• [Your instructions]: Return everything from the line that contains "Image resolution: width=606" down to the end of the rows below, both ends included, copying each line unchanged and leaving the pictures out of your answer.

• [Document and screenshot pointing rows]:
"""
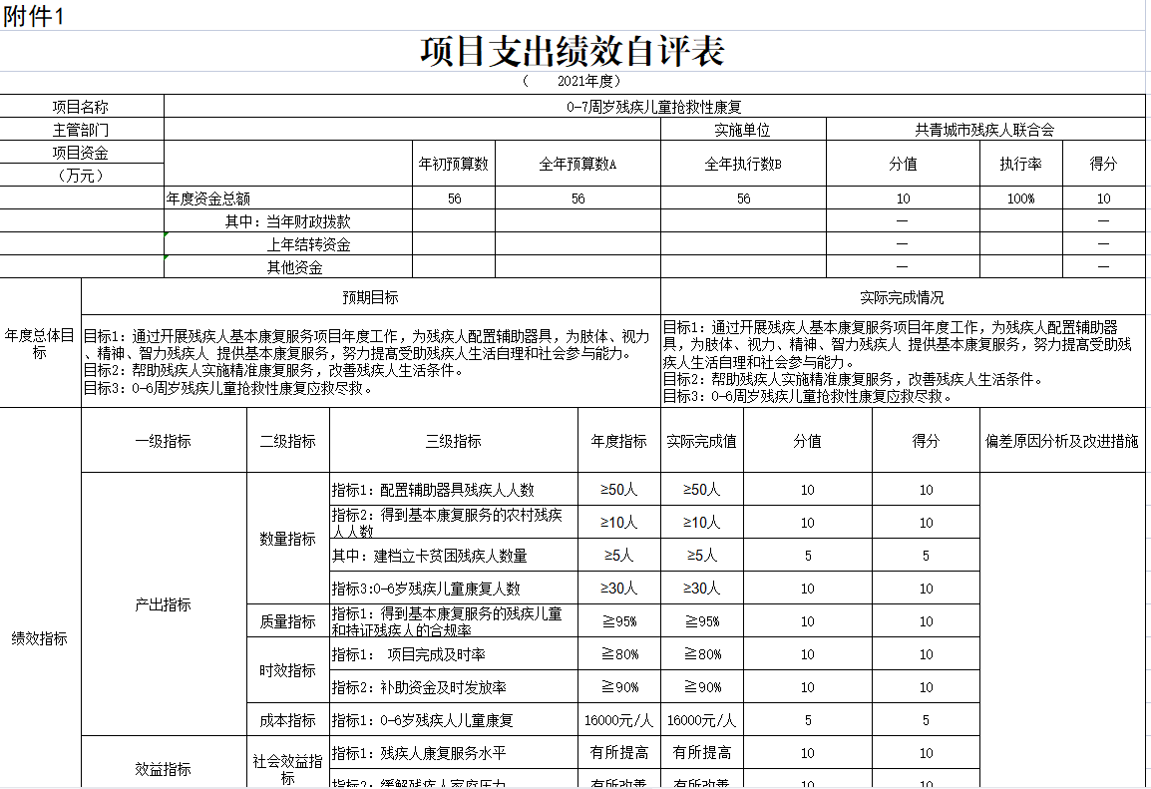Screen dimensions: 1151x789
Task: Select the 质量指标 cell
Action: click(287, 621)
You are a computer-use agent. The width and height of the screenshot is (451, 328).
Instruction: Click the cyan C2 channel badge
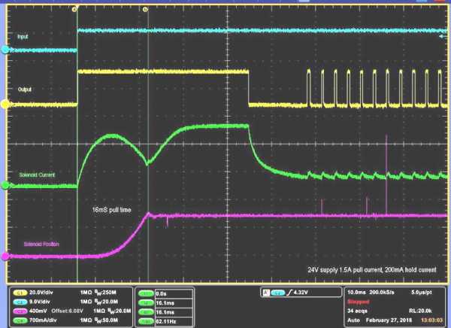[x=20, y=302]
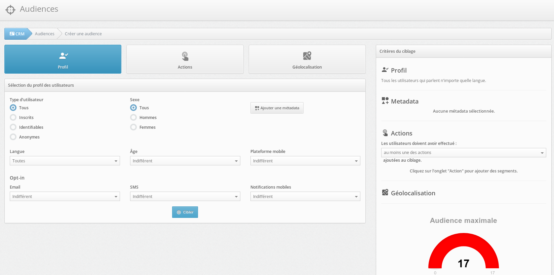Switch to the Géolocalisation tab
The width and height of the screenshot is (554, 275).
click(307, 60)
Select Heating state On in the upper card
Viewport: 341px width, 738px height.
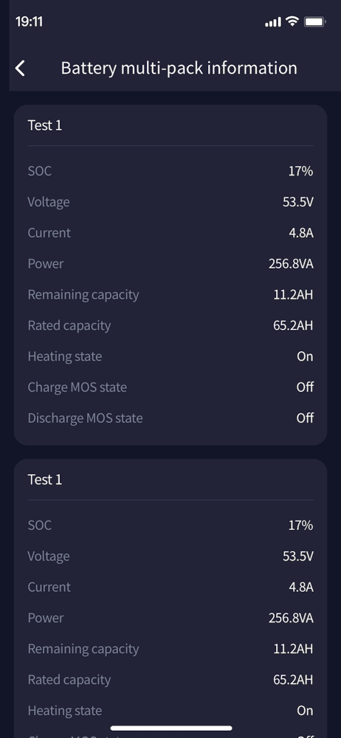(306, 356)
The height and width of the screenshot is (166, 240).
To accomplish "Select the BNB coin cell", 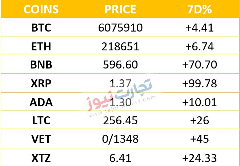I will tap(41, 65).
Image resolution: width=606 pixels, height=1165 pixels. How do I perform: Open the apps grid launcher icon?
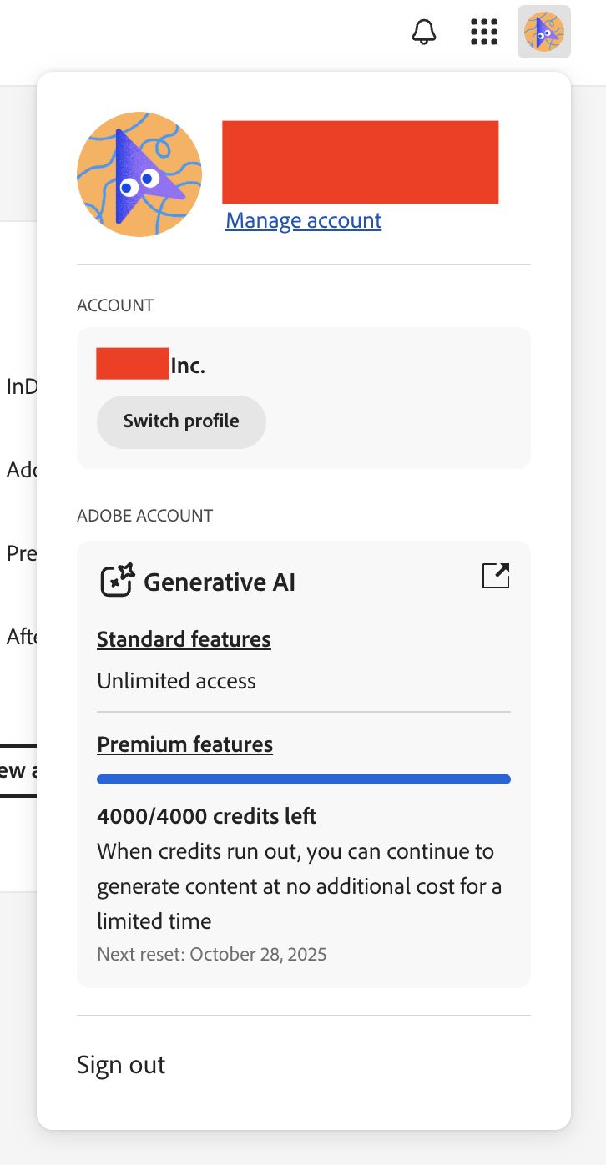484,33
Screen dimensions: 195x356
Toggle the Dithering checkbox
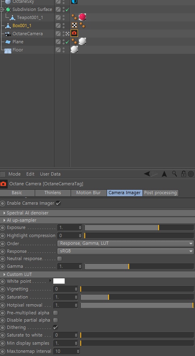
"""
• [Worked solution]:
Image resolution: width=606 pixels, height=1165 pixels. How do I perform: Open the apps grid launcher icon?
484,33
Screen dimensions: 195x356
Toggle the Dithering checkbox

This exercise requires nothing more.